It was a pretty good year in food.
First and most important, my belly stayed full. I hope the same was true of you and yours. The global food crisis of 2008 did not recur or spread to more affluent countries. I remember back when bread riots were taking place in Cairo that year, the West had some problems of its own -- we're so codependent sometimes -- Sam's Club ran out of rice! But I guess that was a one-time hitch in the supply chain; nothing like that happened again. Somehow, although it's like a game of Twister, computers and financial markets keep our interlocked agriculture sectors vital, even as GMO monocultures take a victory lap. Industrial, hardly sustainable...but alive.

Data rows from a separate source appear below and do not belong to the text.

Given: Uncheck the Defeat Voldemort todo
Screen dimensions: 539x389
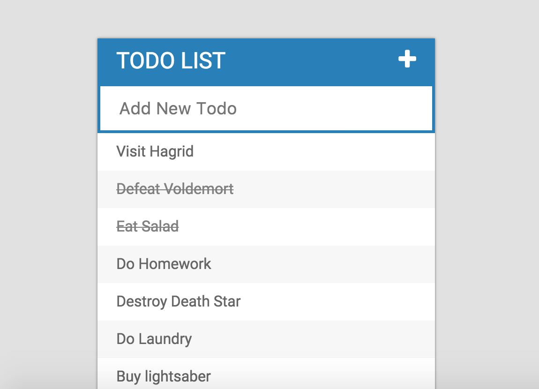Looking at the screenshot, I should 175,189.
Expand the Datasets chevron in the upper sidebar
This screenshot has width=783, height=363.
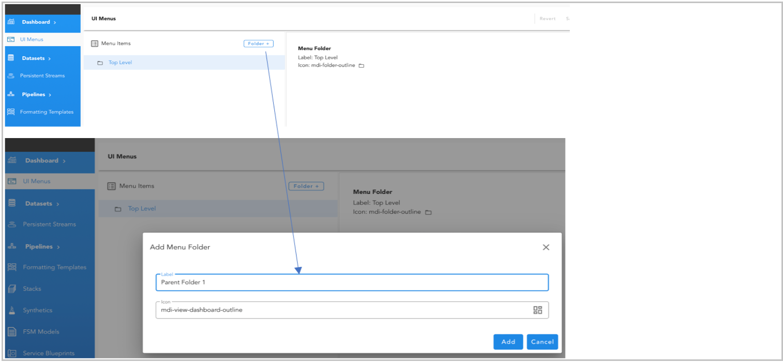click(49, 59)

Estonian stores (based on my experience in Tallinn) offered an ever-widening assortment of food. Sometimes culturally-specific comfort foods were hard to find, but that is true everywhere. It's hardly worth complaining about items like corn masa and chipotles not being available, because in fact, less specialized exotic produce like limes and mangoes are currently cheaper than they have ever been (20-30 EEK/kg).
Wonder of wonders, staple food prices even started falling late in the year, after months of false promises about deflation.
Developments like the opening of a farmer's market (albeit a bit tourist-oriented) in central Tallinn mirrored trends in the West -- more power to fresh local food.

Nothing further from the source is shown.